Peat takes a long time to form, so isn't really 'sustainable' - but I can't see it doing any 'harm' in the circumstances you describe, shandy.

Pellets... you might try a PM to (occasional poster, chat addict and recent birthday-boy) 'two sheds', who was looking into the same thing a while ago.

Holding_Pellets2.gif

The main advantage is indeed the ability to automatically feed from a hopper - it means you can go out and not come back to a freezing cold house. :)

Here's a useful link (that you've probably already seen) with lists of suppliers and bags of info: http://www.nef.org.uk/logpile/pellets/introduction.htm

Much as I hate discussing anything energy related in economic terms (;)) - it would appear that wood pellets compare very favourably with other heating fuels on a 'cost' basis:
Competitively Priced Heating

All the figures below exclude the climate change levy from which wood fuel is exempt.

Fuel pence per kWh

Electricity 3.9 - 7.6
LPG 2.4 - 8.8
Oil 2.2- 3.2
Wood Pellets in bulk 1.8 -2.2

(figures courtesy of WelshBiofuels Sept 02)

And that's with 2002 prices. :eek:

I've got some more (hardcopy) stuff somewhere that goes over the total cost of ownership of various heating systems/fuels - I'll try to dig it out.

I'll try to get a picture together of the stoves a friend makes out of old gas cylinders, too. :)
 
Bernie Gunther said:
They're pellets made from various recycled wood products, there's a particular type of stove made to handle them, some have an automatic feed.

WE had one of those back in the 70's. We replaced it with a wood chip burner, cause the wood was so much cheaper, it was a gravity feed, and we put a coil in the heating chamber to heat the hot water as well.

Its a good way to save money if you have a good local supply of fuel, but if to many people start buring wood, the air gets pretty bad............
 
We looked around when we were getting a woodburner and decided to get an ordinary stove because the pellets were so expensive, they're rather like cat litter.

We've now got a "tame" tree man who gives us timber (tree's he's had to fell) that he'd otherwise pay to take to the tip. It means we have to split it and store it, but it's a good way to keep warm in the winter. I suppose we get through a trailer load each year because we really only use the fire to keep our living room warmer than the rest of the house.

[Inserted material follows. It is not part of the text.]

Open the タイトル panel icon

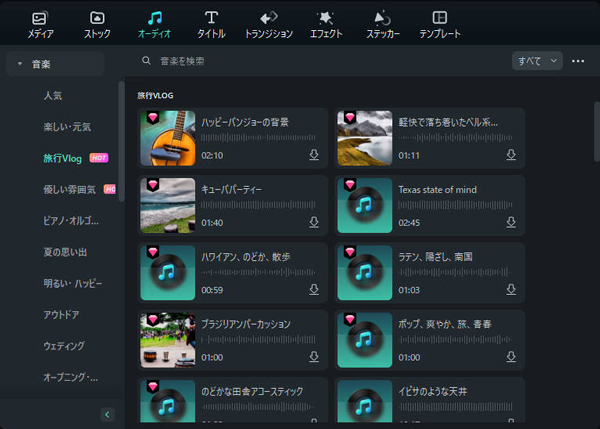(211, 24)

If we fill the fire cavity it will easily stay in/lit overnight, and keeps upstairs a little warmer during the coldest months of the year.

:)
 
pbman said:
WE had one of those back in the 70's. We replaced it with a wood chip burner, cause the wood was so much cheaper, it was a gravity feed, and we put a coil in the heating chamber to heat the hot water as well.

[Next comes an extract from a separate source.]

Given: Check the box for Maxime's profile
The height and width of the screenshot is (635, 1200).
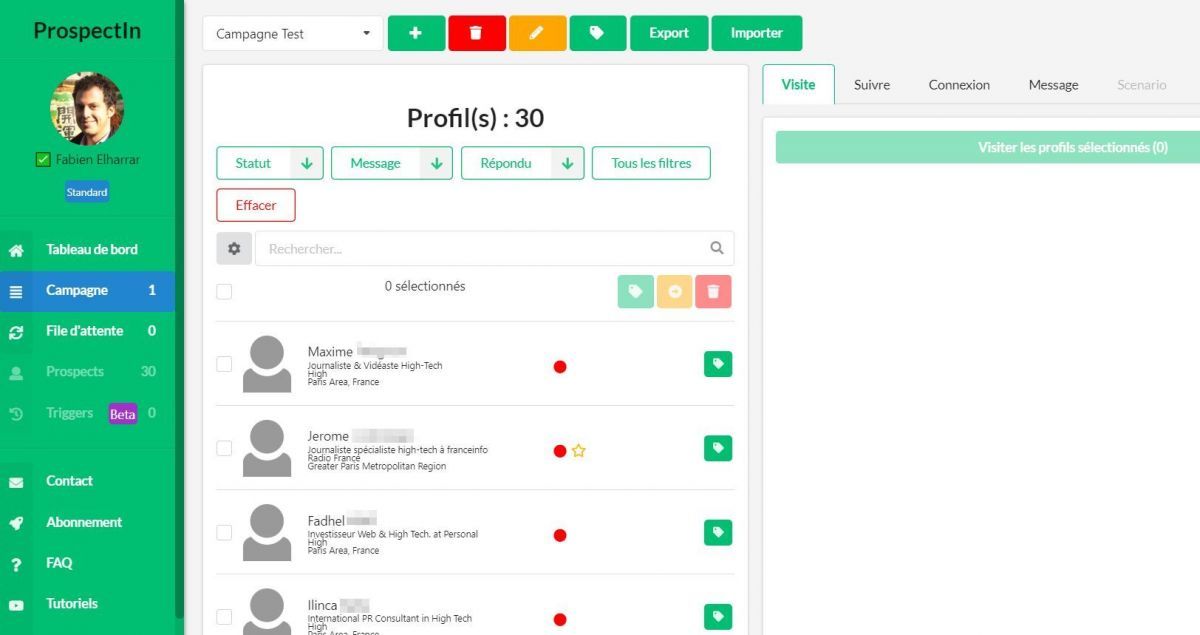Looking at the screenshot, I should click(225, 364).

Its a good way to save money if you have a good local supply of fuel, but if to many people start buring wood, the air gets pretty bad............

I'm very interested in the sustainable use of wood as a fuel and was wondering if the dirty smoke is problem that can be fixed? As long as you plant what you burn, you're carbon neutral, so it's a good way to go (I wonder what the smallest plot of land you could run it on would be - assuming that what you burn this year will have grown back by next year)
 
mi cousin in italy has a pellet stove with auto feed bit for the pellets, at the time of my last visit he had pallet loads of the pellets. the stove alone cost a fortune about 2,300€ but its a big flash trendy thing in black n red, but the heat it throws out is incredible, the space is a converted wine celler and in december with snow thick outside we were roasting inside :) made a bit of noise thou :)
 
The fuckers. I was just over on the clear skies site and they're cutting the grants? Particularly the community grants. Did the problem of climate change just go away? Did oil and gas prices suddenly drop through the floor?

Bet they got leaned on by the privatised electric and gas companies. Fuckers.